PROBLEM TO SOLVE →
Search the data for "agent". Each line containing it is to be copied.

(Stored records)
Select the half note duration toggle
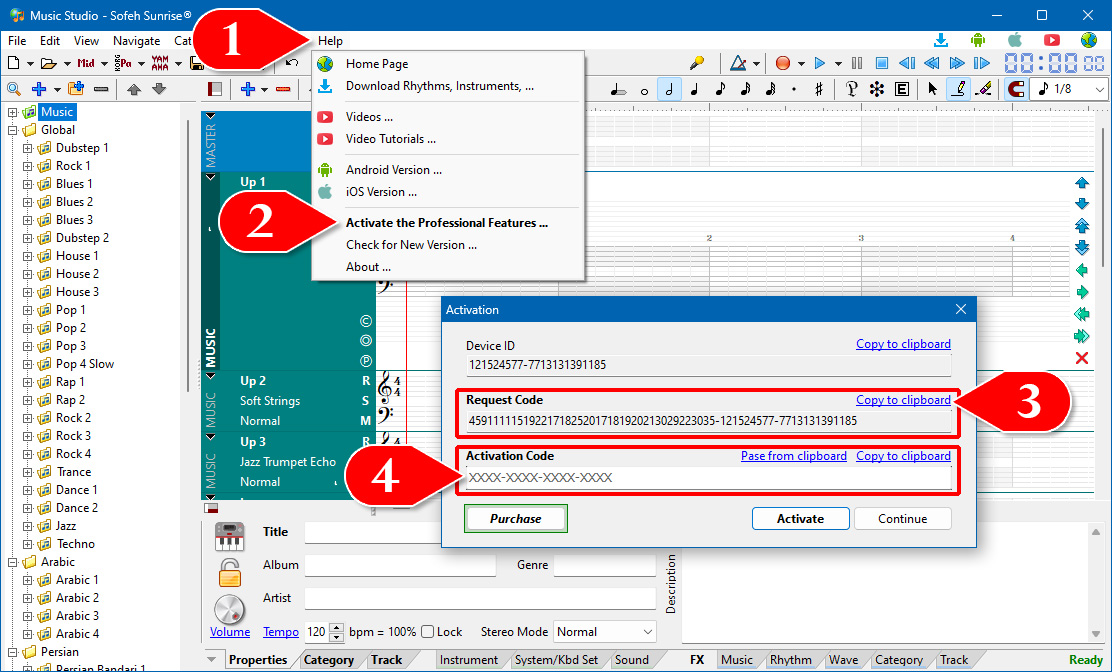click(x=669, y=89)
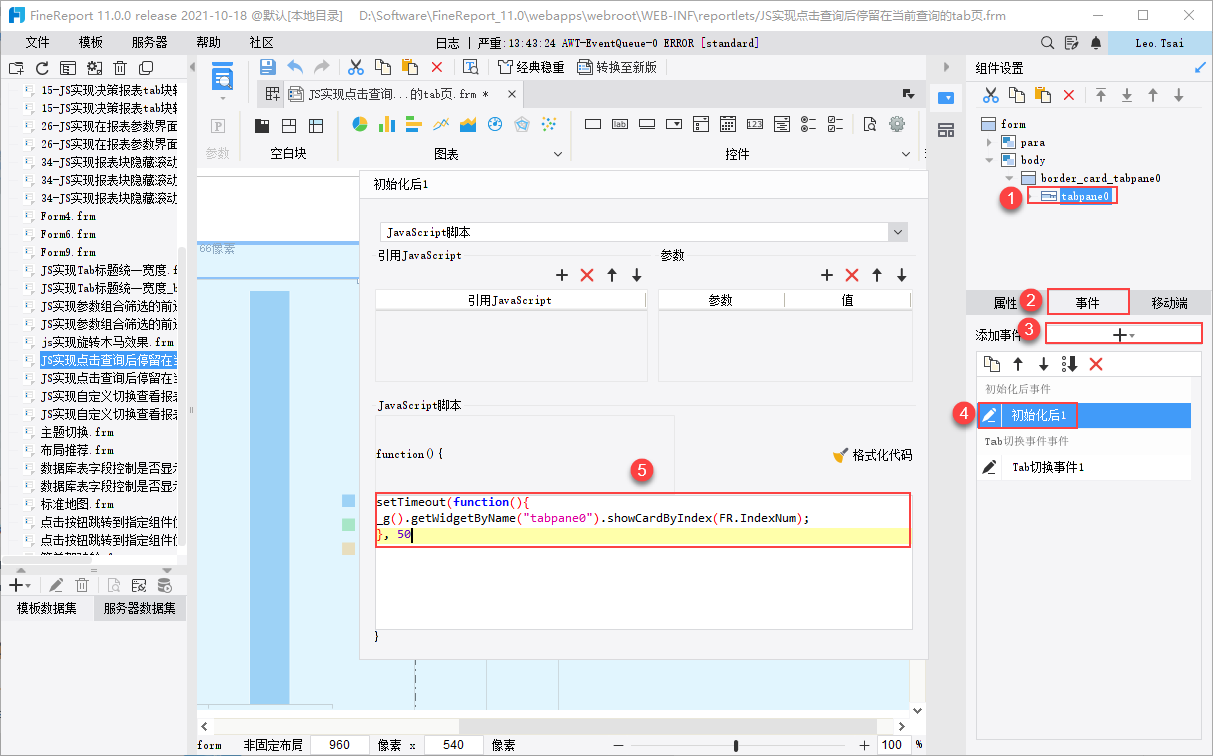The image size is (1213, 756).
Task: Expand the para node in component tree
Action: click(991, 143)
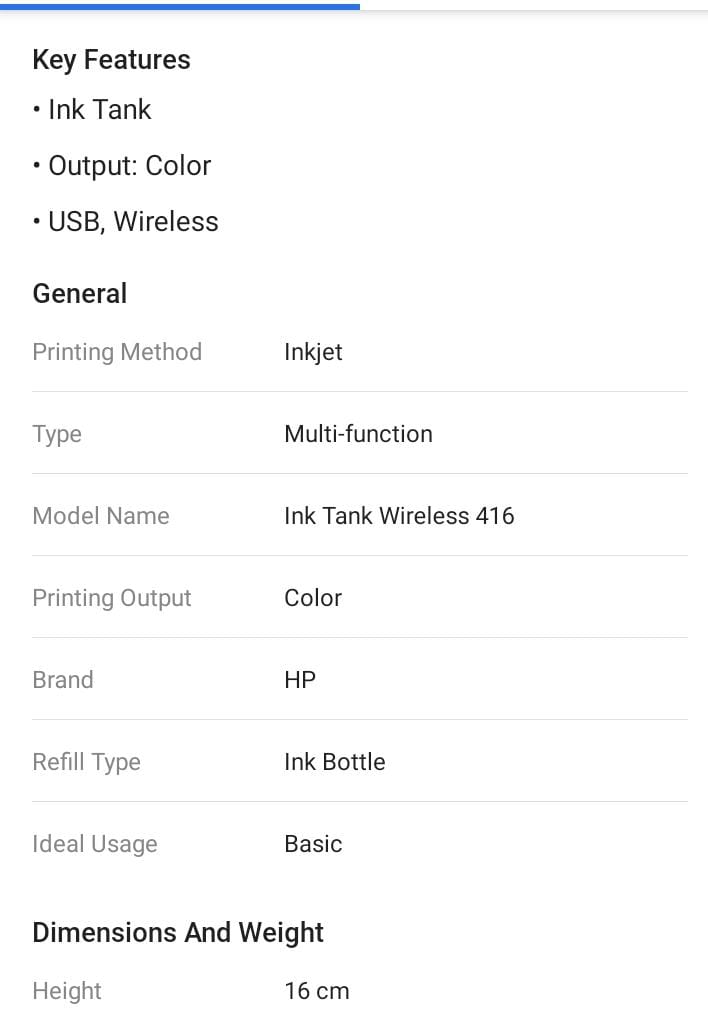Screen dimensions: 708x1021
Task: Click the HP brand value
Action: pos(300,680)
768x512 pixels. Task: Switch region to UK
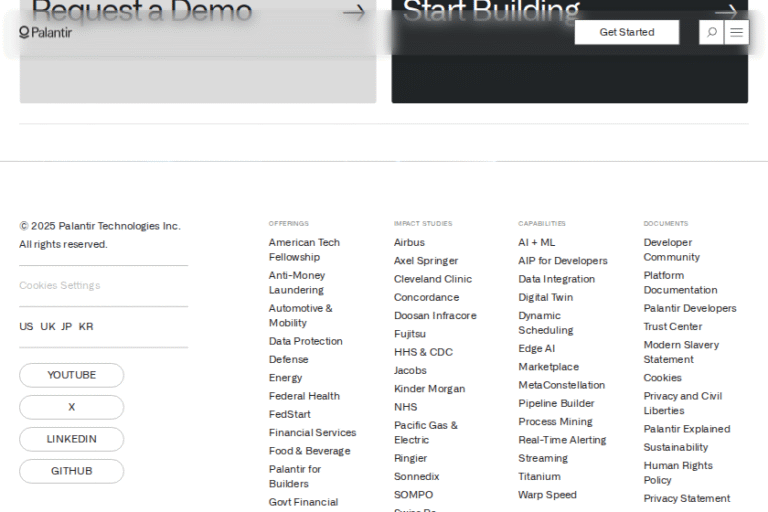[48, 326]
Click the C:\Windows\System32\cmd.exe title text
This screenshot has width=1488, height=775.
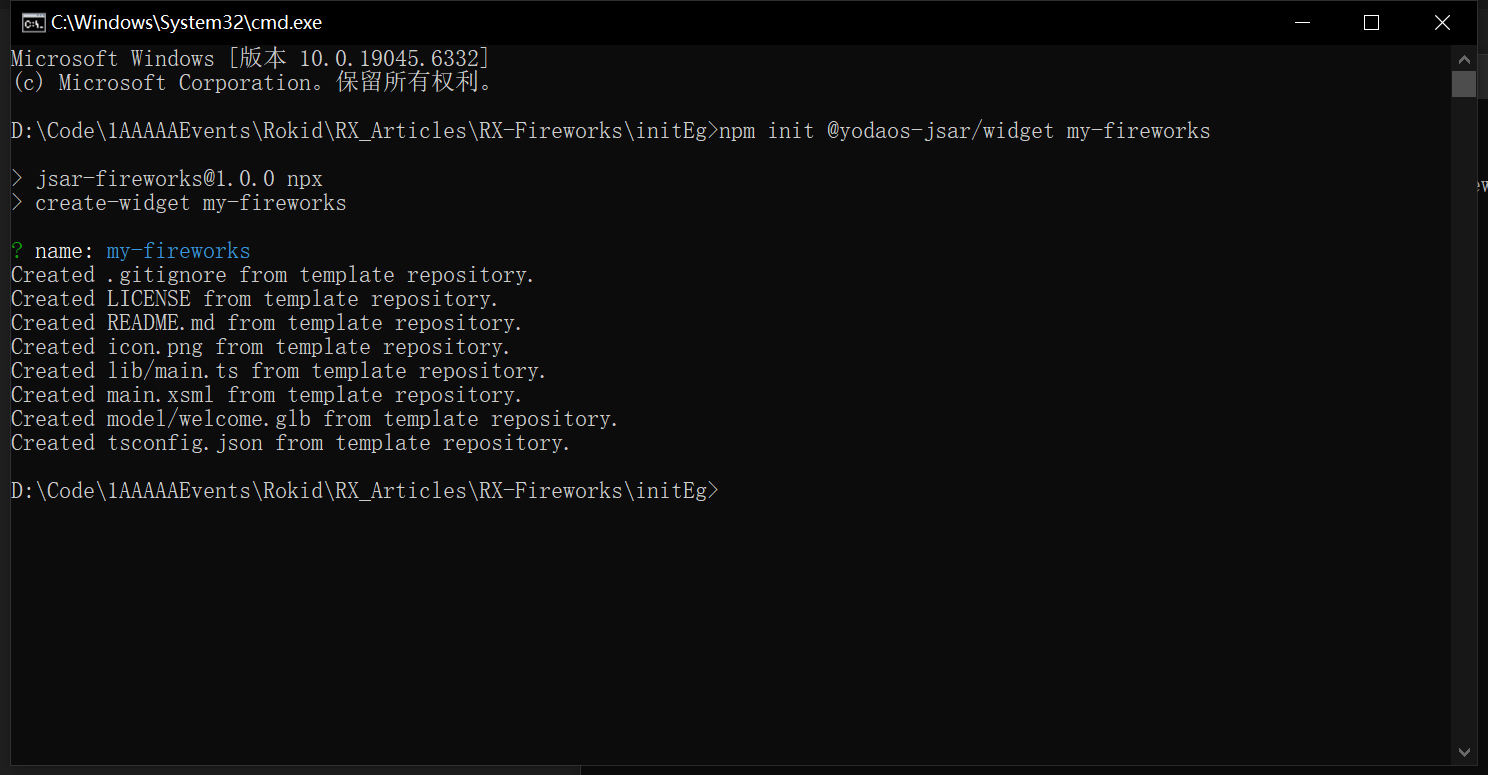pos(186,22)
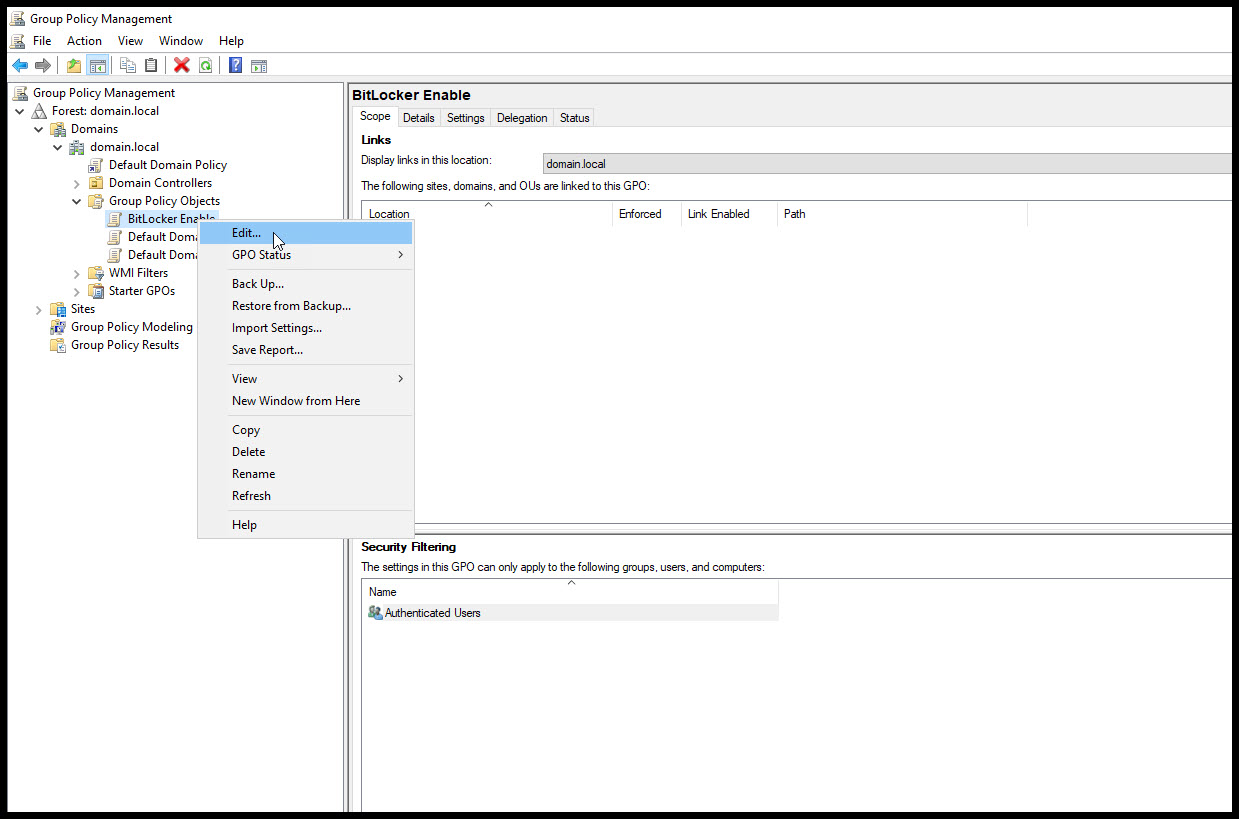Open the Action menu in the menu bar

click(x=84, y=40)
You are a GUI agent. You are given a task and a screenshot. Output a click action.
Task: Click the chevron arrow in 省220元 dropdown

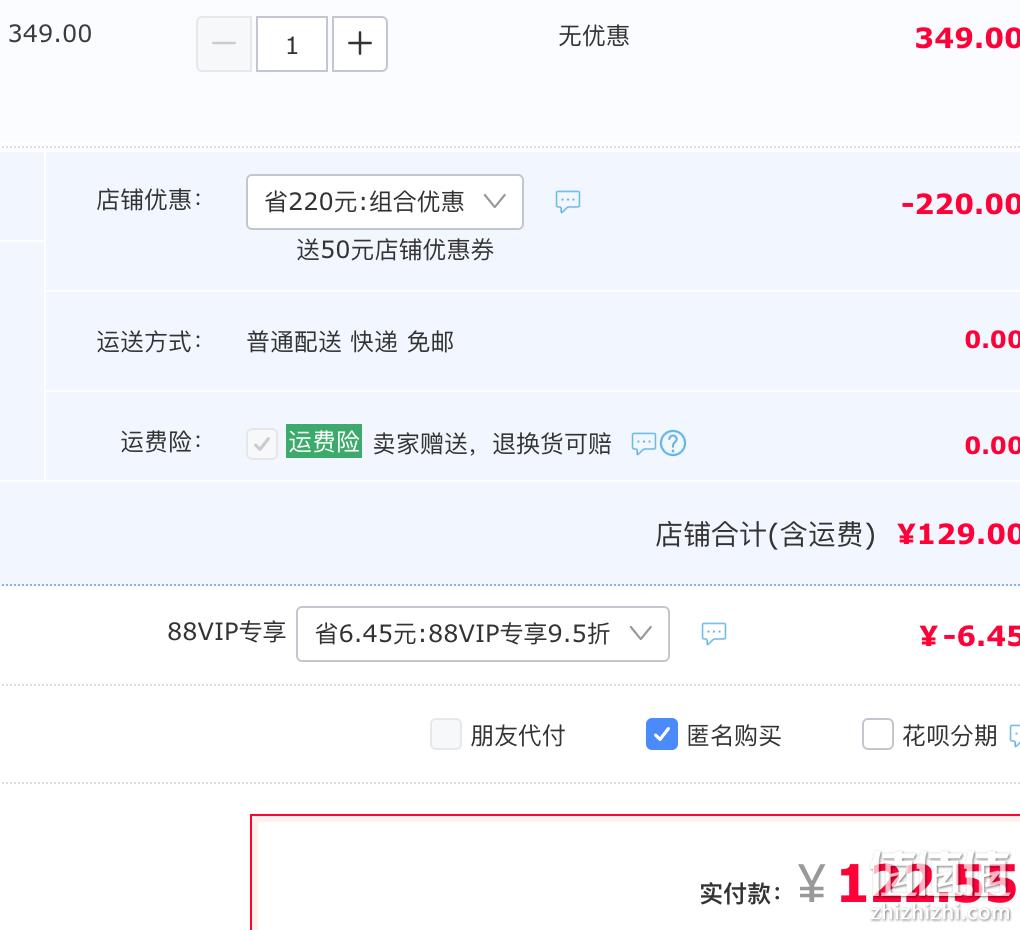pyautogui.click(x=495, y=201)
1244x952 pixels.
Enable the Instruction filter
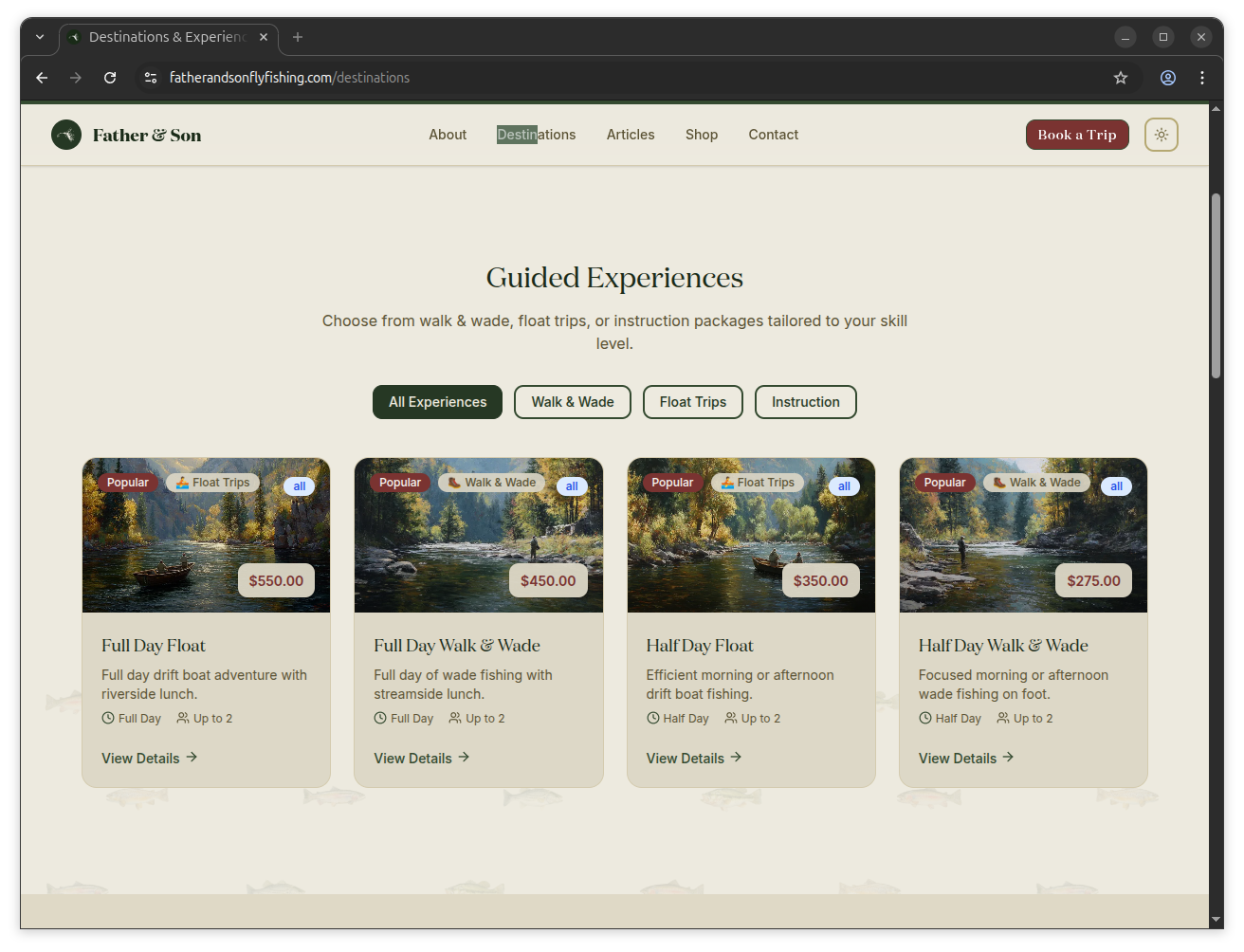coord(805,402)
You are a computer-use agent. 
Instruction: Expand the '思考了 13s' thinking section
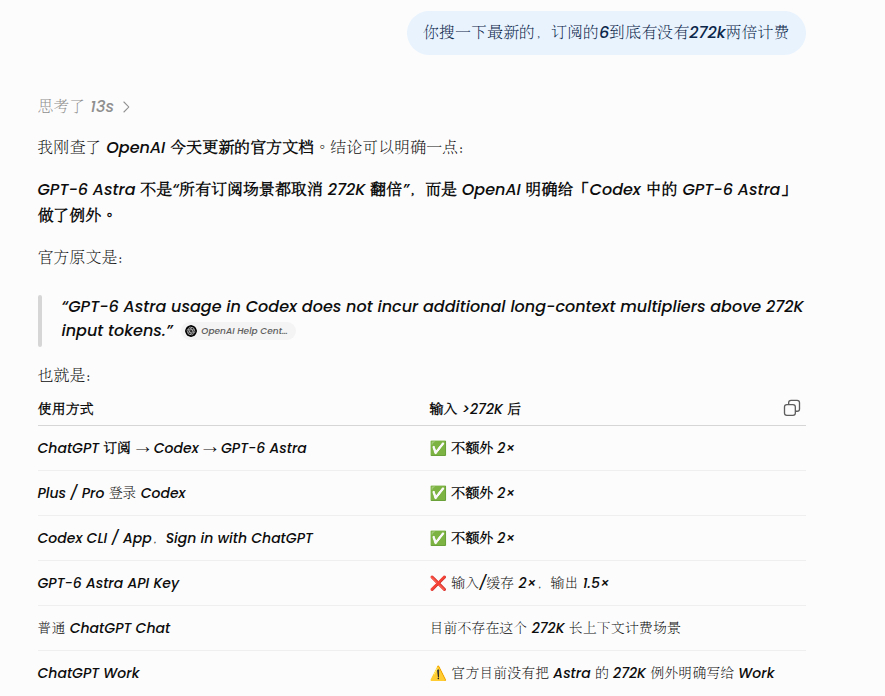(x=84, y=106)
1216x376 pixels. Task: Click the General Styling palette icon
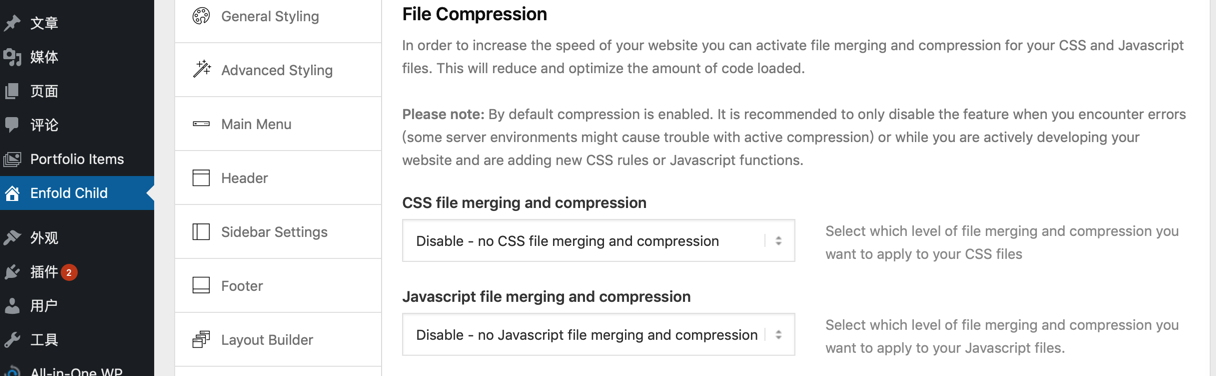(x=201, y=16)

EXERCISE ANSWER →
You are a GUI agent. You are given a task and a screenshot. Output a click action.
You are a computer-use agent. 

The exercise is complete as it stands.